Candidates looking for jobs in 2018 are accustomed to the company research process, which often relies heavily on looking into a business’s reputation. The standing that an organization holds both publicly and among its employees can be quite illuminating to those deciding whether or not to apply for a job with the company. Almost every candidate that I speak with tells me that they look on sites like Glassdoor, conduct research on the company, and talk to informed people for a glimpse into the potential experience. There is no doubt that this process is valuable, but I believe that individuals put too much emphasis on it.
Have you ever spoken to two different people at the same company who express completely different opinions about the experience?

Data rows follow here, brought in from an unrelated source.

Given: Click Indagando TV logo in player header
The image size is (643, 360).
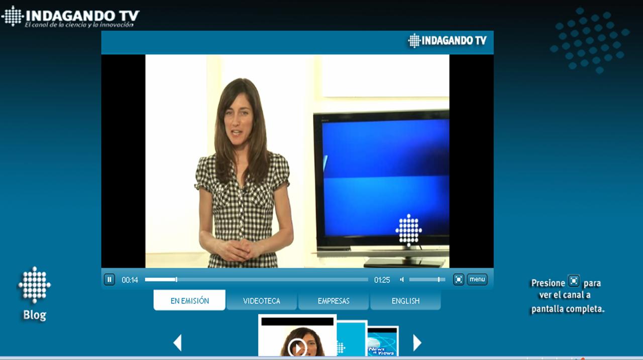Looking at the screenshot, I should [x=448, y=41].
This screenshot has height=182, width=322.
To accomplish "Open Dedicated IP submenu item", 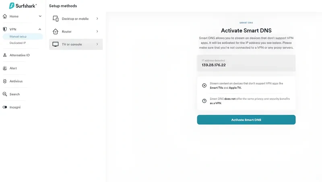I will 18,43.
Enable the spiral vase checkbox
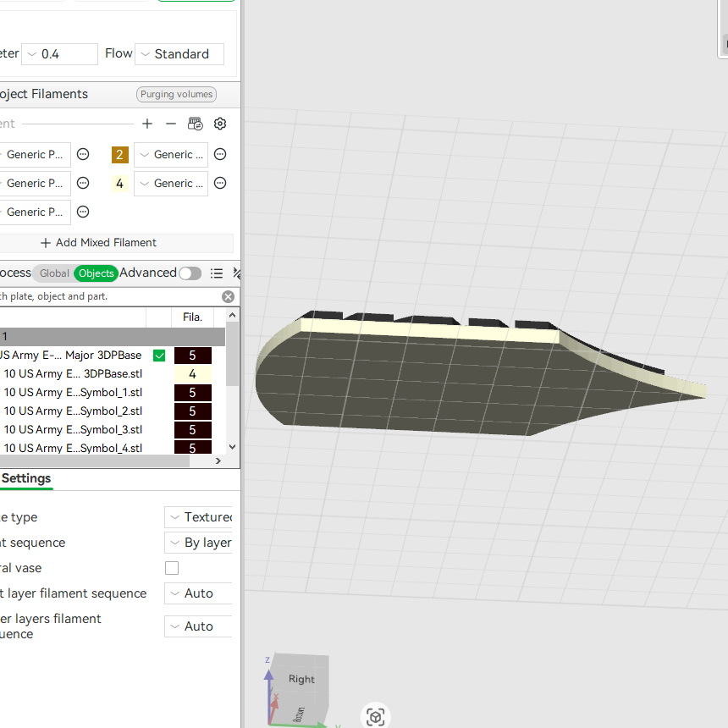This screenshot has height=728, width=728. [172, 568]
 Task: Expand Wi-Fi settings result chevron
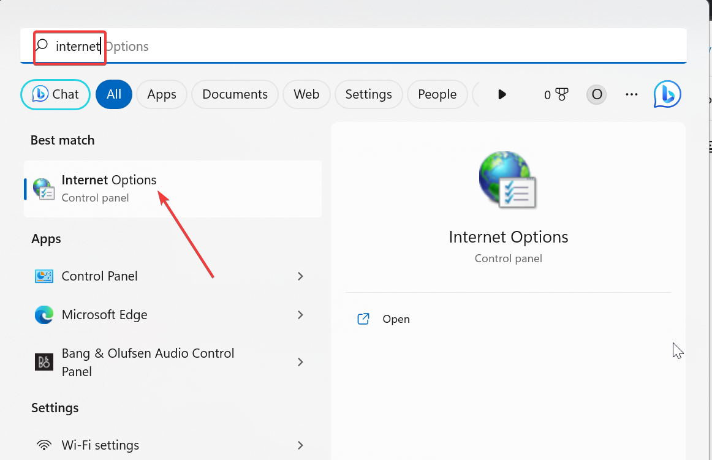coord(300,445)
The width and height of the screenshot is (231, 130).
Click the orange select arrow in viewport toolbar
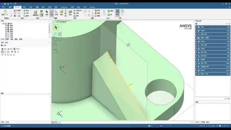[56, 27]
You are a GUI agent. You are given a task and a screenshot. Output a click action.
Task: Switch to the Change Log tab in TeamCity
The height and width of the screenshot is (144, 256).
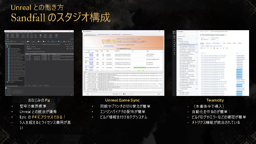coord(208,43)
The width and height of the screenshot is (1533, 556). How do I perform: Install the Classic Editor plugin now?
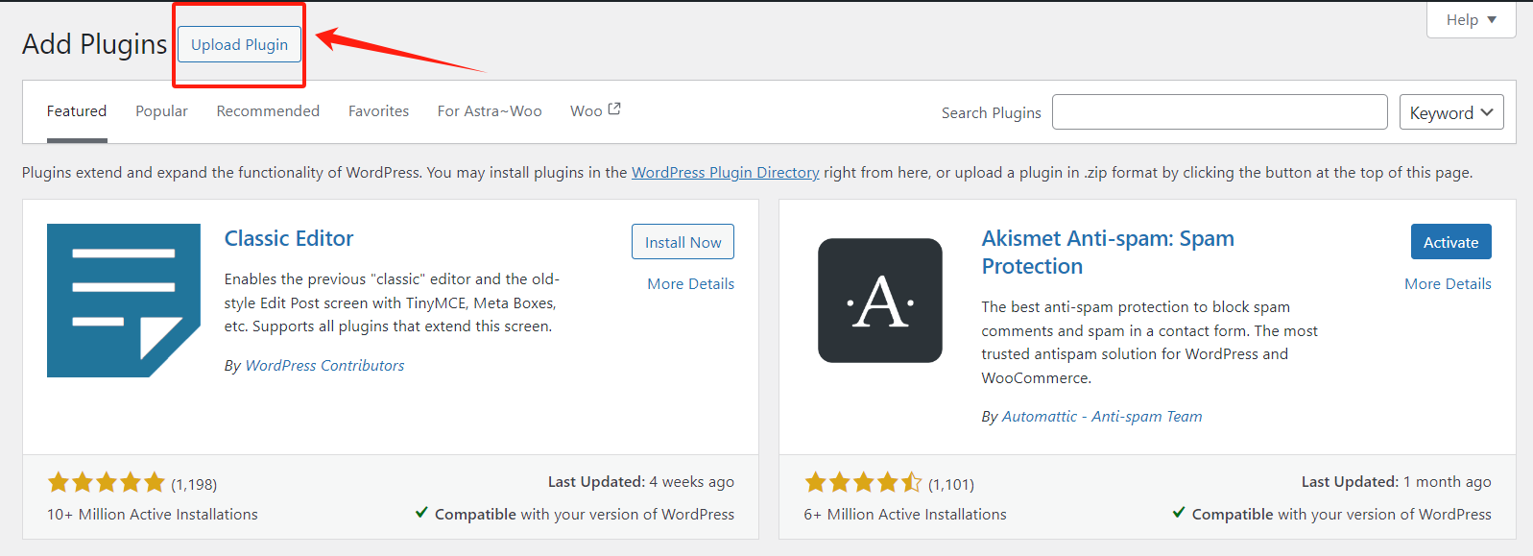[683, 242]
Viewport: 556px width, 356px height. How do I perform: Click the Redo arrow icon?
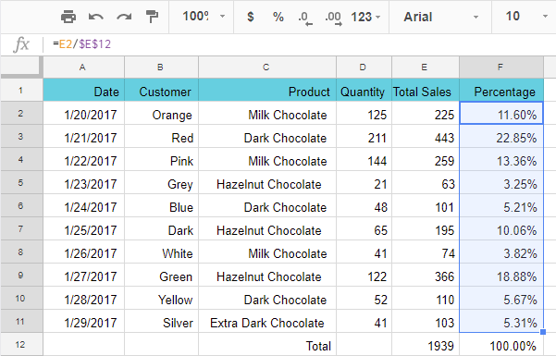[124, 17]
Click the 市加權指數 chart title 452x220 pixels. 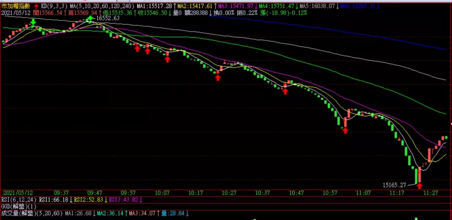click(16, 7)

One says “I love it!”, and the other says, “Help! Get me out.” If you really peel back the layers, and explore why they have such contrasting experiences, it always comes down to the same thing, which is their boss.

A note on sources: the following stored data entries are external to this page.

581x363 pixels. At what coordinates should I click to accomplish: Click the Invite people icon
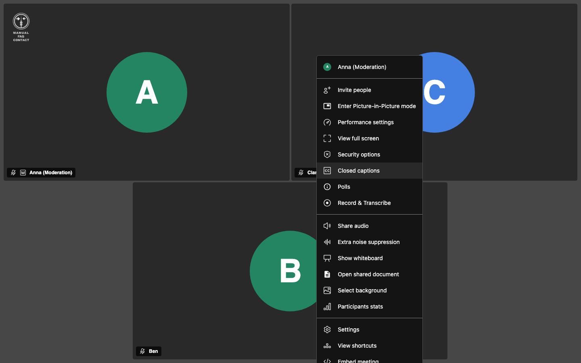pyautogui.click(x=327, y=90)
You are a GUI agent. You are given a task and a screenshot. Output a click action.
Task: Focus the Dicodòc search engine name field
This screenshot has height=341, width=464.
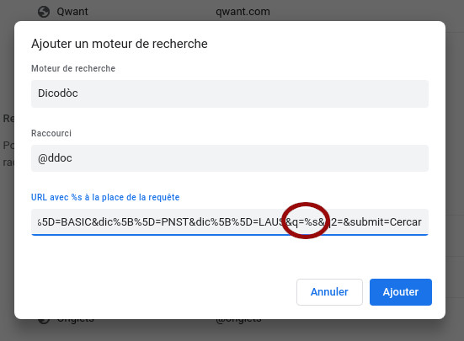coord(230,93)
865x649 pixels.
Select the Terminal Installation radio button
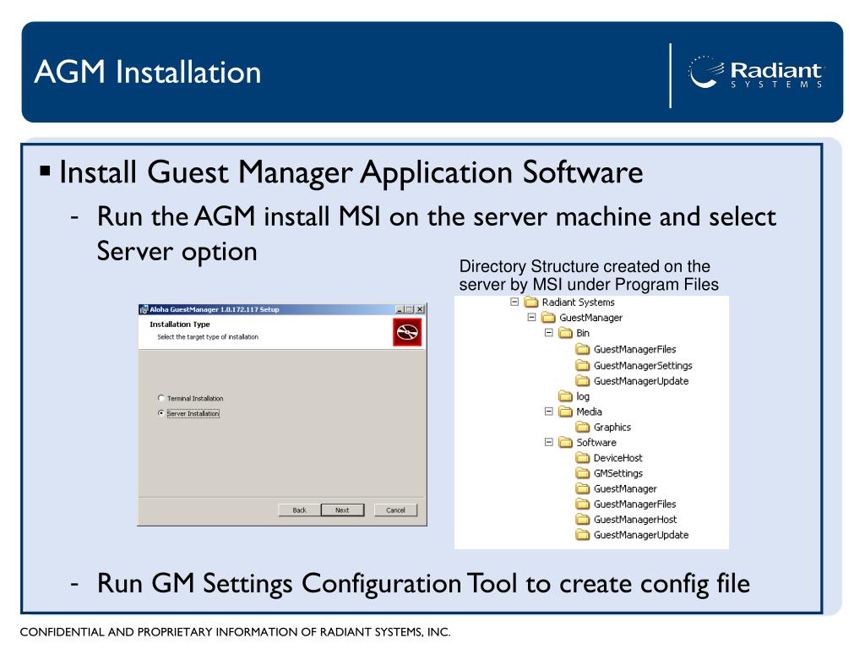pos(161,398)
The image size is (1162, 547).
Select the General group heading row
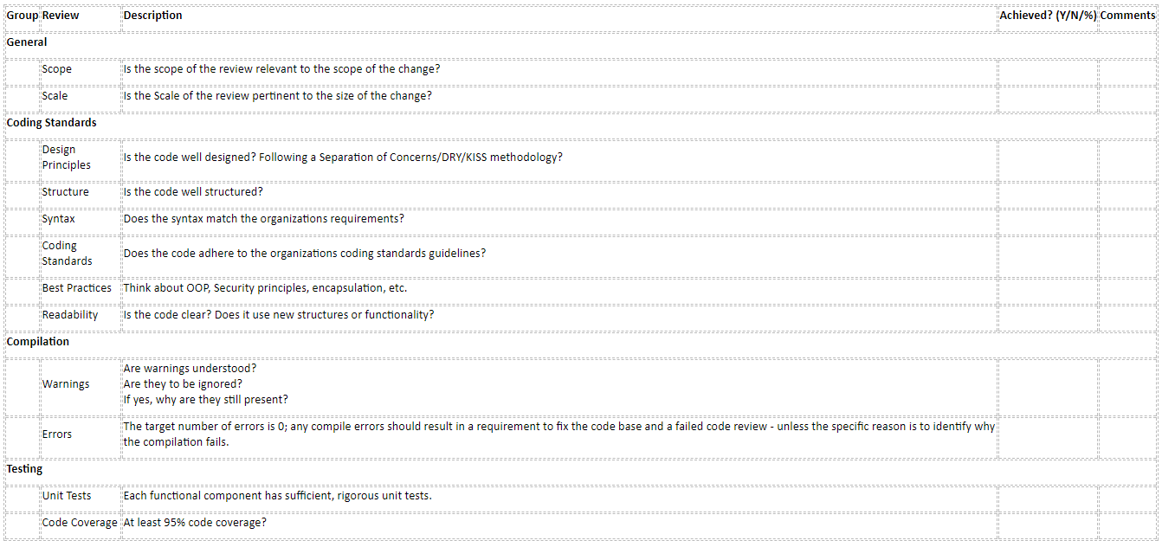(x=27, y=42)
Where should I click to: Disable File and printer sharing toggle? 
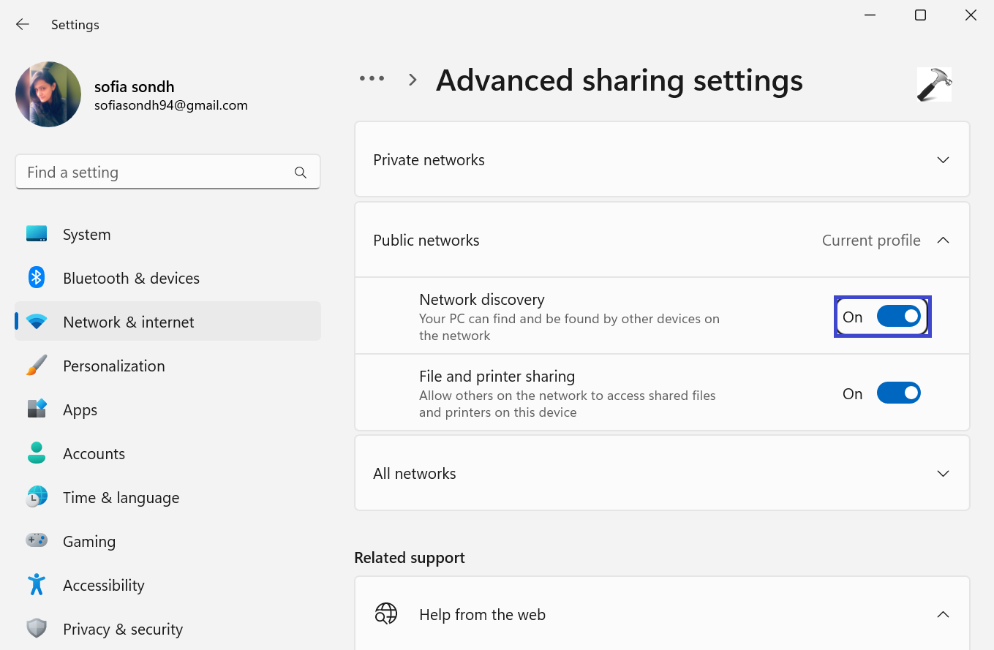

There was a company that I previously worked at, and the experience I had was quite similar. I was employed at an organization selling packaging products in the suburbs. There was nothing super exciting about the products, and the commute was a bit taxing as it took me an hour in each direction (sometimes more with traffic). However, I truly loved every minute working there because my boss was amazing. My happiness wasn’t derived from the particular company, and I know if I had a different boss, my experience would’ve been very different. Simply put, he had my back.
When I closed a big deal, he would always tell me that he was proud of me, which always made me feel good and even more eager to work. Over the course of 4 years we got into one disagreement. The difference of opinion resulted in him saying “OK, we’ll agree to disagree. I’m starving. Can I take you to lunch?”. This proved to me that he truly cared about my thoughts, as he allowed me to express a different opinion than his and continued to support me despite our disagreement. Although it’s been close to 10 years since I reported to him, we still keep in touch on a monthly basis.

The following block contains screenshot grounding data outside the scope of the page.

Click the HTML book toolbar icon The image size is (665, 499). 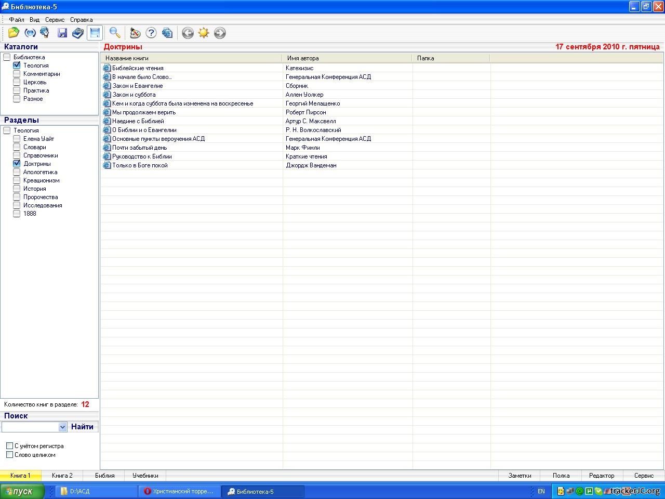coord(78,33)
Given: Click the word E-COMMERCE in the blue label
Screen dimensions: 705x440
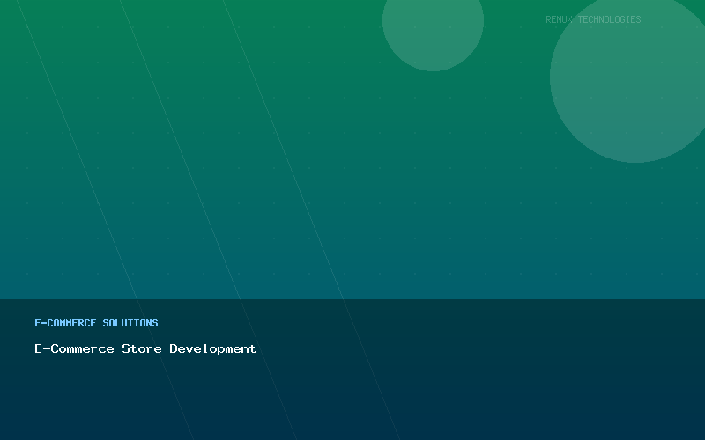Looking at the screenshot, I should click(65, 323).
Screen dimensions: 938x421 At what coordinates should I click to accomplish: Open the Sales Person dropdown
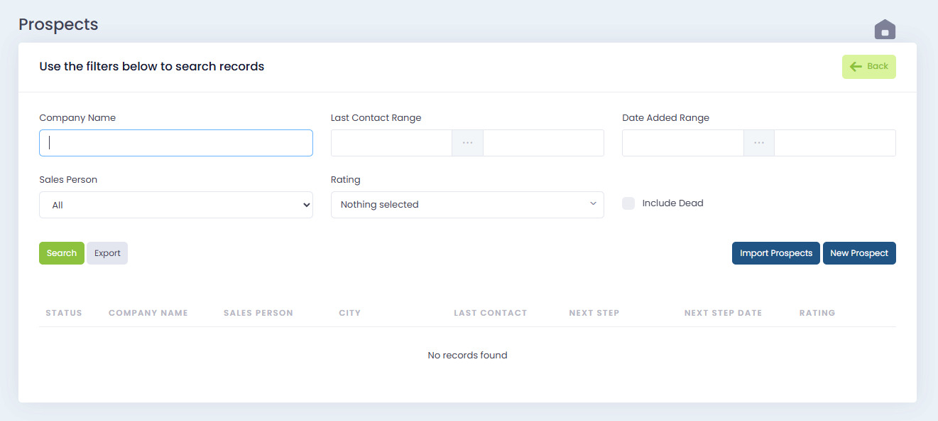tap(175, 205)
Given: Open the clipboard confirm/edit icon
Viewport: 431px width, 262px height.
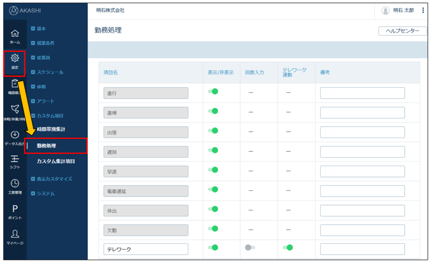Looking at the screenshot, I should (15, 84).
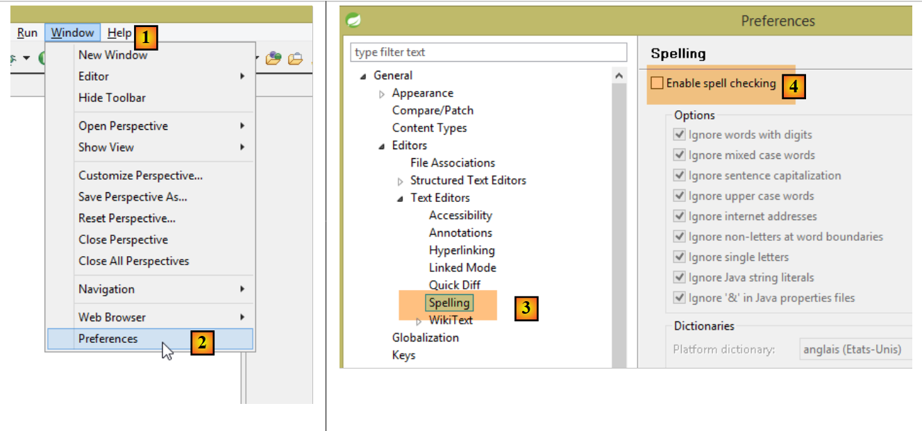Toggle Ignore words with digits checkbox

point(680,135)
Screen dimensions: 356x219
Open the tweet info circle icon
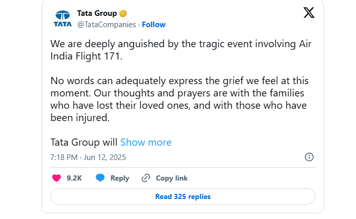pyautogui.click(x=309, y=157)
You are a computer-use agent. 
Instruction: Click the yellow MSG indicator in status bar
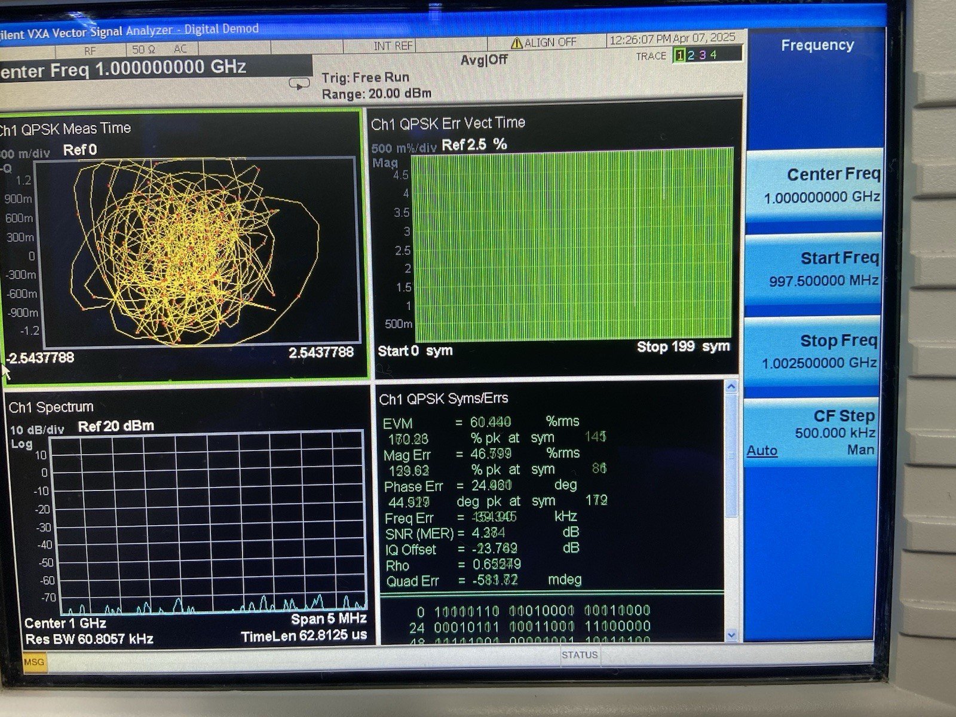click(34, 661)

Company leadership can be both inspiring and toxic, always trickling down to all levels of an organization. Many companies are so focused on culture that they overlook the importance of good management and the hiring of great bosses. These companies prioritize things such as having a “cool” office with ping pong tables and happy hours, or premiere office locations. A lot of time and money is then invested into these things instead of focusing on the importance of hiring great bosses that are able to motivate team members and inspire better performance.
The lesson here is that ultimately you work for people, and not companies. The people are the ones that affect your day to day experience, and either inspire you to do great work or leave you feeling unmotivated and jaded. At the end of the day, I’d much rather work for a “C” company with an “A” boss than an “A” company with a “C” boss. A boss is going to provide coaching, make you better at your profession, and always support you. A company can’t do those things for you.